La terza Intifada è cominciata, ma senza armi: i palestinesi hanno scelto la via del boicottaggio commerciale. Sono stati banditi dal mercato 500 marchi e prodotti delle colonie ebraiche. Di israeliano, insomma, hanno deciso che non vogliono più niente o quasi.
Se il boicottaggio è una strada battuta già da un anno, dopo la legge firmata dal leader dell’Autorità nazionale palestinese Abu Mazen contro i prodotti nei supermercati, adesso è arrivata una guida ad hoc per i palestinesi. Si tratta di un vademecum per fare la guerra a Israele senza pietre: il titolo del libretto è “Guida al combattimento contro i prodotti degli insediamenti”. In copertina c’è un dito che punta al lettore e la frase: “La tua coscienza, la tua scelta”.
«Separiamo la politica dall’economia», ha chiesto il suo presidente della Confindustria israeliana, Shraga Brosh, ai colleghi palestinesi. «È impossibile. Noi facciamo una controproposta: separiamoci politicamente e avviamo una grande cooperazione economica», ha detto invece Abdel Hafez Nofal, 56 anni, vice ministro palestinese dell’Economia.

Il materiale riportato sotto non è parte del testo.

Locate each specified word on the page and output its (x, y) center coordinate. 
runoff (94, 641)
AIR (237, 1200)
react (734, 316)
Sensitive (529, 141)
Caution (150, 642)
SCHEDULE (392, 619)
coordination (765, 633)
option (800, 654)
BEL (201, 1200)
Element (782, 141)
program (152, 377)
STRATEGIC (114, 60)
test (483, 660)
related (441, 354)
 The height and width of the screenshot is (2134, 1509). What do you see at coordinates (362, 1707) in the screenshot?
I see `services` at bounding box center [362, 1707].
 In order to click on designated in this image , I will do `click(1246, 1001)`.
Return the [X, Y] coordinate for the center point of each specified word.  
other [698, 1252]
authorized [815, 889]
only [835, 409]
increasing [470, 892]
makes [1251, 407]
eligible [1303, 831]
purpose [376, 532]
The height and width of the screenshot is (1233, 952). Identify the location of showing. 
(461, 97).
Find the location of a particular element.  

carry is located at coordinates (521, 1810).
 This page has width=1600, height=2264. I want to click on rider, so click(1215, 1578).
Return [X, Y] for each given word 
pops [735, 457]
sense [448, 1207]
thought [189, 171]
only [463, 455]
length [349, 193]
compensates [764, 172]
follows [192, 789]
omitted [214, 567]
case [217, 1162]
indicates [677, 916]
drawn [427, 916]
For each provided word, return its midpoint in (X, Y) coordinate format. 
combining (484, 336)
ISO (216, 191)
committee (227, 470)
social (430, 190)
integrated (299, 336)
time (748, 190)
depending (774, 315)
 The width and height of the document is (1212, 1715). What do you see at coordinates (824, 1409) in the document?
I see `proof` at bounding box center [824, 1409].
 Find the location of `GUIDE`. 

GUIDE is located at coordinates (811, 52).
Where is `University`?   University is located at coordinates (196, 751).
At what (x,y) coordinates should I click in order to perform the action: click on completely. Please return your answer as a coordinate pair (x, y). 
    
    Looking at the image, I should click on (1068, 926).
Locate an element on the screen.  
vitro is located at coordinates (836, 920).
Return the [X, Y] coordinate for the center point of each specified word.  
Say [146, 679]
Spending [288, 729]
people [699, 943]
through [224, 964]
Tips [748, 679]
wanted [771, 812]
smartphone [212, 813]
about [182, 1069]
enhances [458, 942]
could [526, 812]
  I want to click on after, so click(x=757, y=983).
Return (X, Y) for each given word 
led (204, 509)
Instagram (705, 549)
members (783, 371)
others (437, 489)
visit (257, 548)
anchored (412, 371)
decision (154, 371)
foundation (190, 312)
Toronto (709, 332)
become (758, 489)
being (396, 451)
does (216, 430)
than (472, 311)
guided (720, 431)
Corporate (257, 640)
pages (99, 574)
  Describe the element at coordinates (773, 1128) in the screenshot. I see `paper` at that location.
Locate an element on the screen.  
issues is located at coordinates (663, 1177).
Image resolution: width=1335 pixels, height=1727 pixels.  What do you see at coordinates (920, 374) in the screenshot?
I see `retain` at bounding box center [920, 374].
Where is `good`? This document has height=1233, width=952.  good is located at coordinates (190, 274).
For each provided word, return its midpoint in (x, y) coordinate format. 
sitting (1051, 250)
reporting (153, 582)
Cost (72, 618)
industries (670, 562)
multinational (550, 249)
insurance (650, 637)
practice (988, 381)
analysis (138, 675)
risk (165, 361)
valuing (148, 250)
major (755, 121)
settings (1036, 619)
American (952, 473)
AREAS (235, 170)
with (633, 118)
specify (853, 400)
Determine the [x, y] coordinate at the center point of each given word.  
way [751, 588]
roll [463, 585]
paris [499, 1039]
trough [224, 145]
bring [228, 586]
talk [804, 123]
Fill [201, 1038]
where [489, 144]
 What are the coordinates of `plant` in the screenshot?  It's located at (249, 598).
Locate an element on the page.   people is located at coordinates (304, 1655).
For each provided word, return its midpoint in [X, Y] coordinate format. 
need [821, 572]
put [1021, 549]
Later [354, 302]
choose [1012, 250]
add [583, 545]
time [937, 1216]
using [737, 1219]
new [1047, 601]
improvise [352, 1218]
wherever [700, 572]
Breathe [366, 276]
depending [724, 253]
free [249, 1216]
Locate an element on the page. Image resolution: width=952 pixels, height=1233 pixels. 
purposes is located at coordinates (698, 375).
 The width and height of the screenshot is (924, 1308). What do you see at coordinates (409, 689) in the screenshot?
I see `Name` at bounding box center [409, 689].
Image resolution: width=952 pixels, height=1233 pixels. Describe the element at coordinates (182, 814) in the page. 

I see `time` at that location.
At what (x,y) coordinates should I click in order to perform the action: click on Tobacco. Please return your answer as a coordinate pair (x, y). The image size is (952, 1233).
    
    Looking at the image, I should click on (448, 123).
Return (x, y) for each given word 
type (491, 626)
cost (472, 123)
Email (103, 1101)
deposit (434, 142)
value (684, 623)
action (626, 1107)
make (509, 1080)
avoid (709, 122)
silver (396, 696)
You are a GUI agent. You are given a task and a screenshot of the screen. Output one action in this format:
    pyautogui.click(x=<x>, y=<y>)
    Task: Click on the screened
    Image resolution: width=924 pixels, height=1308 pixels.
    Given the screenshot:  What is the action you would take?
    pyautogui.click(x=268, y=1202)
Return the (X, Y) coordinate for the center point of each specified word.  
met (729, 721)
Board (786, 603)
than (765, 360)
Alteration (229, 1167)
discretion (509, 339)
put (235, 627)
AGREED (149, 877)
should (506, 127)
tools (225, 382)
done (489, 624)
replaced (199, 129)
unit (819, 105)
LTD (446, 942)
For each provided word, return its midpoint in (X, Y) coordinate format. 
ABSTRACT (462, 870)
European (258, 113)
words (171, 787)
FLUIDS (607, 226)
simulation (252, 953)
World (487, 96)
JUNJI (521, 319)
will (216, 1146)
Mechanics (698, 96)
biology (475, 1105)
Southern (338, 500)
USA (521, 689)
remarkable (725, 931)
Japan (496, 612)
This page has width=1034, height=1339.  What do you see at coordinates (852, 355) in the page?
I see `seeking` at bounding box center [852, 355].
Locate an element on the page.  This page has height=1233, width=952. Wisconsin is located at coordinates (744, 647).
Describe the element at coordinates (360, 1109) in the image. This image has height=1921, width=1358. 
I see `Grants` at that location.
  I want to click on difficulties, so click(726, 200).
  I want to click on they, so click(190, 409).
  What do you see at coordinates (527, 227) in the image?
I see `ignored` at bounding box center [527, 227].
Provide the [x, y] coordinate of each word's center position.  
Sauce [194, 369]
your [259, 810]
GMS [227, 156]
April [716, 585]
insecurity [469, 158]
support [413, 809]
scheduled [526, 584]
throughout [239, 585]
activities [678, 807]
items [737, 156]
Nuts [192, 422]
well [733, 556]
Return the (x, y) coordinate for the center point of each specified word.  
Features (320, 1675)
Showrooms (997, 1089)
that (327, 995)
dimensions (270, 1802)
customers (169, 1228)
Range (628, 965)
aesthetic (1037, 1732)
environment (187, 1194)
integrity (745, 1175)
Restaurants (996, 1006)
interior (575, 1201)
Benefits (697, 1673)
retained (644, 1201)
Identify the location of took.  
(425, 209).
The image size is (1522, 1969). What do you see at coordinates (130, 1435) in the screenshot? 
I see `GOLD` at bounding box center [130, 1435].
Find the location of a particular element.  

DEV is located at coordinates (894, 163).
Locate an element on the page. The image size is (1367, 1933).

E’ proprio lui Nofal che vuole abbandonare le armi, quelle dell’Intifada partita nel 2000 dopo il fallimento degli accordi di Camp David. «Sono convinto che quella economica sia un’arma infinitamente più efficace delle altre. Sia chiaro: il nostro non è un boicottaggio a Israele. Il nostro interscambio è di 5 miliardi di dollari l’anno: noi esportiamo per 700 milioni e importiamo per 4 miliardi. La quota delle colonie è di 300 milioni. Economicamente non è essenziale, per noi è una questione di dignità».